Python Sets vs Lists

It depends on what you are intending to do with it.

Sets are significantly faster when it comes to determining if an object is present in the set (as in x in s), but its elements are not ordered so you cannot access items by index as you would in a list. Sets are also somewhat slower to iterate over in practice.

You can use the timeit module to see which is faster for your situation.


Lists are slightly faster than sets when you just want to iterate over the values.

Sets, however, are significantly faster than lists if you want to check if an item is contained within it. They can only contain unique items though.

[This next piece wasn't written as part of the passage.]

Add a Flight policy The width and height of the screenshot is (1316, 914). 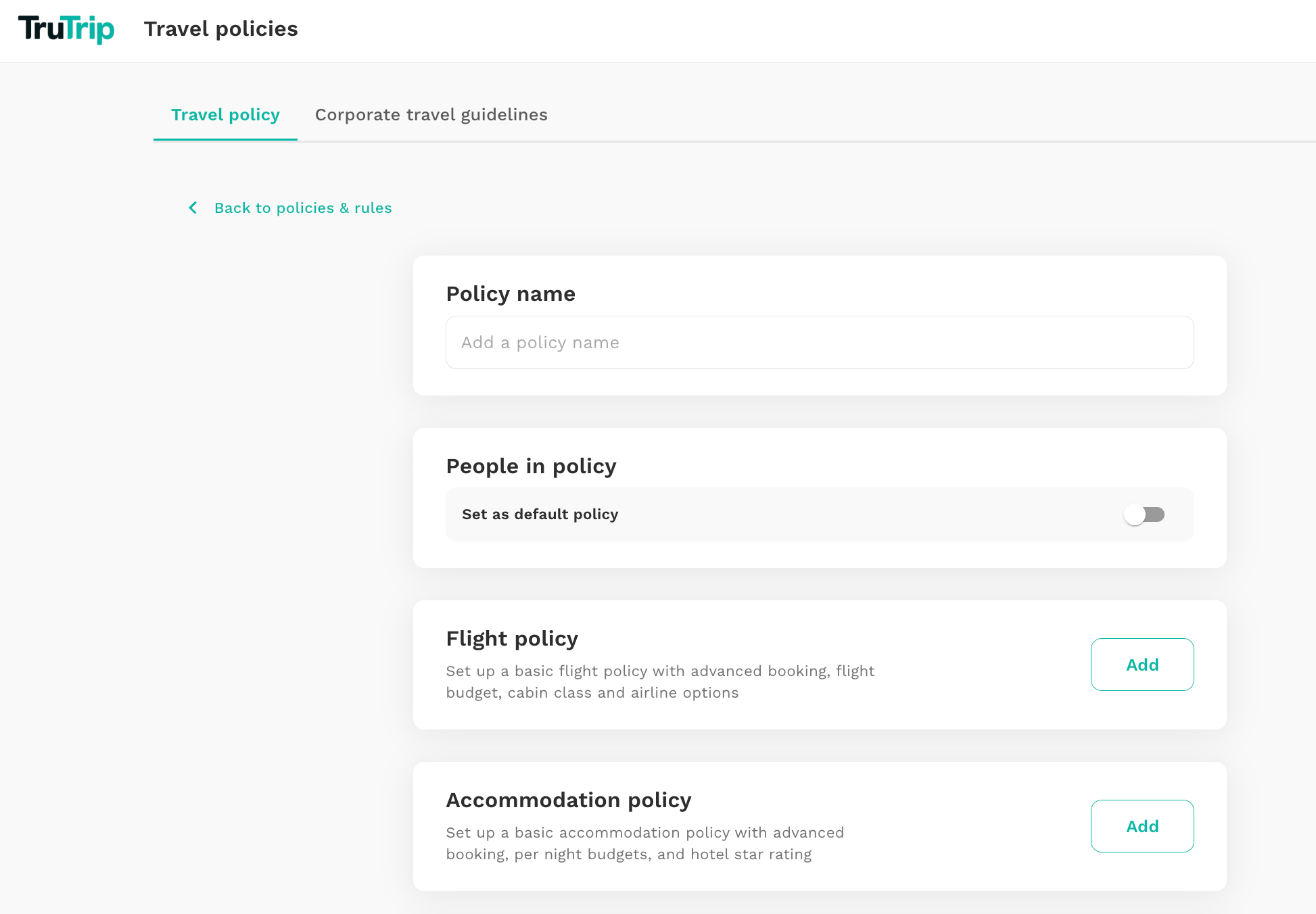[x=1142, y=665]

It turns out tuples perform in almost exactly the same way as lists, except for their immutability.

Iterating

>>> def iter_test(iterable):
...     for i in iterable:
...         pass
...
>>> from timeit import timeit
>>> timeit(
...     "iter_test(iterable)",
...     setup="from __main__ import iter_test; iterable = set(range(10000))",
...     number=100000)
12.666952133178711
>>> timeit(
...     "iter_test(iterable)",
...     setup="from __main__ import iter_test; iterable = list(range(10000))",
...     number=100000)
9.917098999023438
>>> timeit(
...     "iter_test(iterable)",
...     setup="from __main__ import iter_test; iterable = tuple(range(10000))",
...     number=100000)
9.865639209747314

Determine if an object is present

>>> def in_test(iterable):
...     for i in range(1000):
...         if i in iterable:
...             pass
...
>>> from timeit import timeit
>>> timeit(
...     "in_test(iterable)",
...     setup="from __main__ import in_test; iterable = set(range(1000))",
...     number=10000)
0.5591847896575928
>>> timeit(
...     "in_test(iterable)",
...     setup="from __main__ import in_test; iterable = list(range(1000))",
...     number=10000)
50.18339991569519
>>> timeit(
...     "in_test(iterable)",
...     setup="from __main__ import in_test; iterable = tuple(range(1000))",
...     number=10000)
51.597304821014404

Set wins due to near instant 'contains' checks: https://en.wikipedia.org/wiki/Hash_table

List implementation: usually an array, low level close to the metal good for iteration and random access by element index.

Set implementation: https://en.wikipedia.org/wiki/Hash_table, it does not iterate on a list, but finds the element by computing a hash from the key, so it depends on the nature of the key elements and the hash function. Similar to what is used for dict. I suspect list could be faster if you have very few elements (< 5), the larger element count the better the set will perform for a contains check. It is also fast for element addition and removal. Also always keep in mind that building a set has a cost !

NOTE: If the list is already sorted, searching the list could be quite fast on small lists, but with more data a set is faster for contains checks.


List performance:

>>> import timeit
>>> timeit.timeit(stmt='10**6 in a', setup='a = range(10**6)', number=100000)
0.008128150348026608

Set performance:

>>> timeit.timeit(stmt='10**6 in a', setup='a = set(range(10**6))', number=100000)
0.005674857488571661

You may want to consider Tuples as they're similar to lists but can’t be modified. They take up slightly less memory and are faster to access. They aren’t as flexible but are more efficient than lists. Their normal use is to serve as dictionary keys.

Sets are also sequence structures but with two differences from lists and tuples. Although sets do have an order, that order is arbitrary and not under the programmer’s control. The second difference is that the elements in a set must be unique.

set by definition. [python | wiki].

>>> x = set([1, 1, 2, 2, 3, 3])
>>> x
{1, 2, 3}